It's "one file" in the sense that you're backing up all your important stuff with one file upload.
You can backup as many files as you'd like, but if you name them the same thing on upload, they will rewrite each other. I like to name my backups by date, so I end up with files named 20121009.backup.tar.gz.enc. Tomorrow it will be 20121010.backup.tar.gz.enc.
It is preferred that people encrypt their backups before upload, but it's not enforced. There is no checking of file contents.
Why is this service free?
Because I like to develop software and this is my contribution to the opensource community. There are plans to provide a paid service to provide revenue that will keep the service sustainable. As it stands, there are multiple tebibytes of storage available, so tarbackup should be available for free well into the future.
I think a pertinent question to answer would be "How is this service free"?
Great question. It's "free forever if you sign up now"

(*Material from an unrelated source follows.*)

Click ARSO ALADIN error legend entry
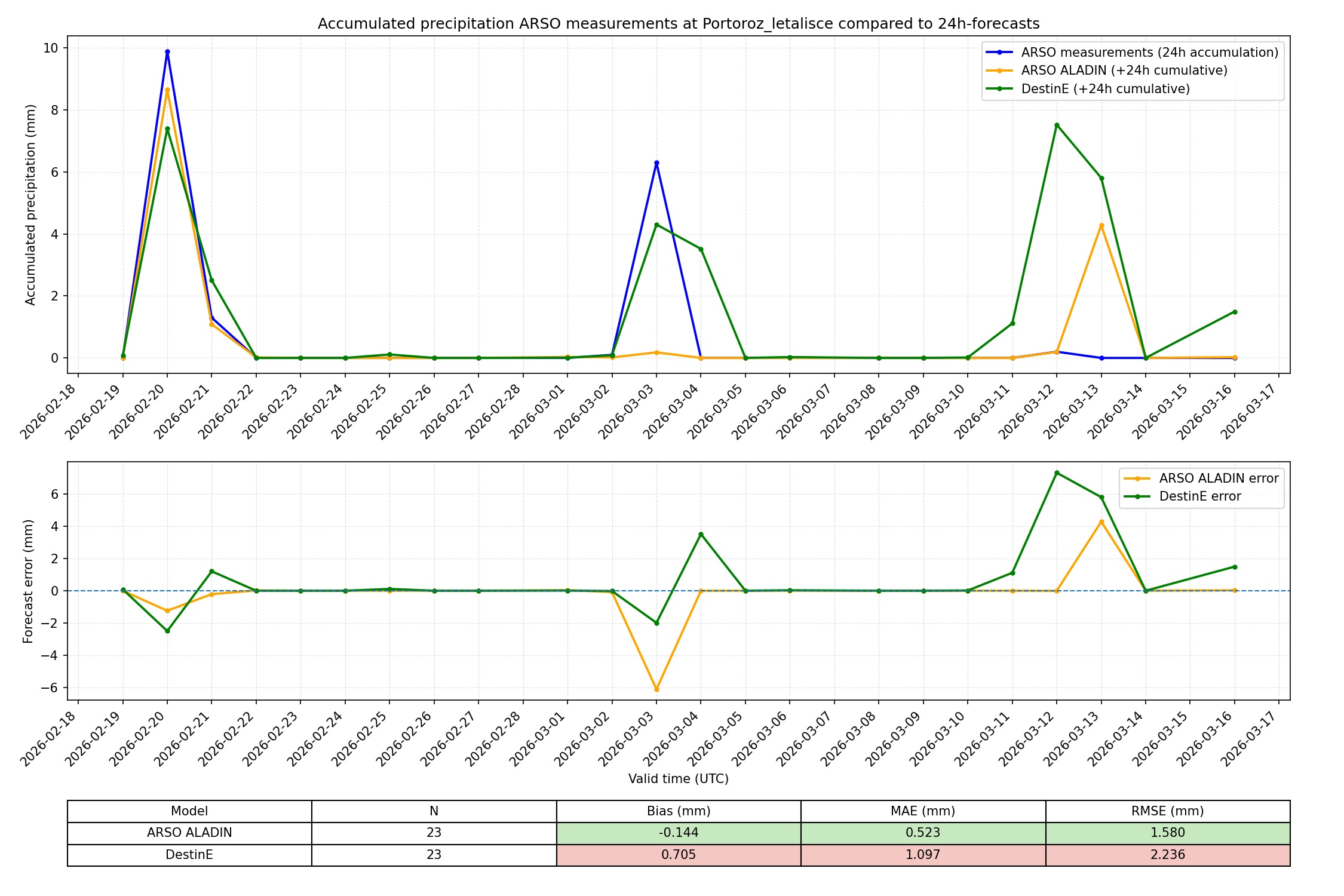This screenshot has width=1344, height=896. click(x=1218, y=478)
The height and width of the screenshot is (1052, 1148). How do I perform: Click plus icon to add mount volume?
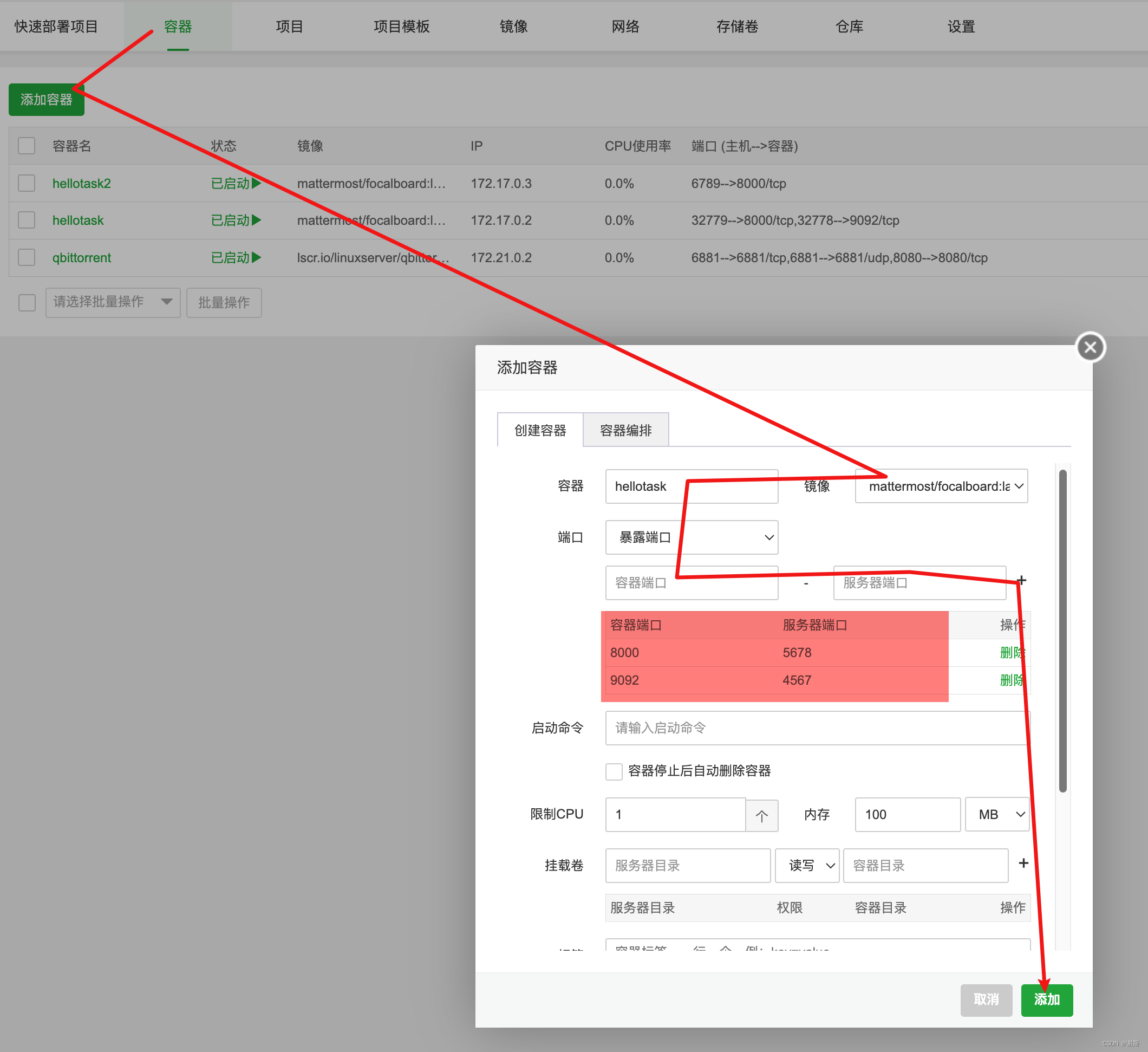click(1023, 863)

This project started out as fun, but after some feedback that "backup can't be free", I've planned out pricing to sustain the service long-term.
If you sign up before the switch, the service will continue to be free and unlimited forever because I appreciate your support. At some point in the future, the service will be priced at $0.07/GB/mo; 20% less expensive than raw S3 storage and 75% less expensive than tarsnap.
This pricing will pay for all expenses and allow the service to grow and pay for maintenance.
Uh oh, if you think it's "too good to be true" the price is probably too low! We'll see; if people don't sign up at $0.07, I guess I'll just raise the price :P (marketing is funny). I've been having a blast making the service and seeing people use it, so thank for your interest and support.
It sounds really interesting, but it still doesn't answer the question of how you are able to offer this service at that price? Is there something we don't know?
$0.07 / GB was calculated from costs and covers all expenses for an offsite backup service like this. I'm an open book and the project is open-source, so if you have any questions, feel free to ask. :)
It is supposed to receive encrypted files anyway, so it does not check its contents.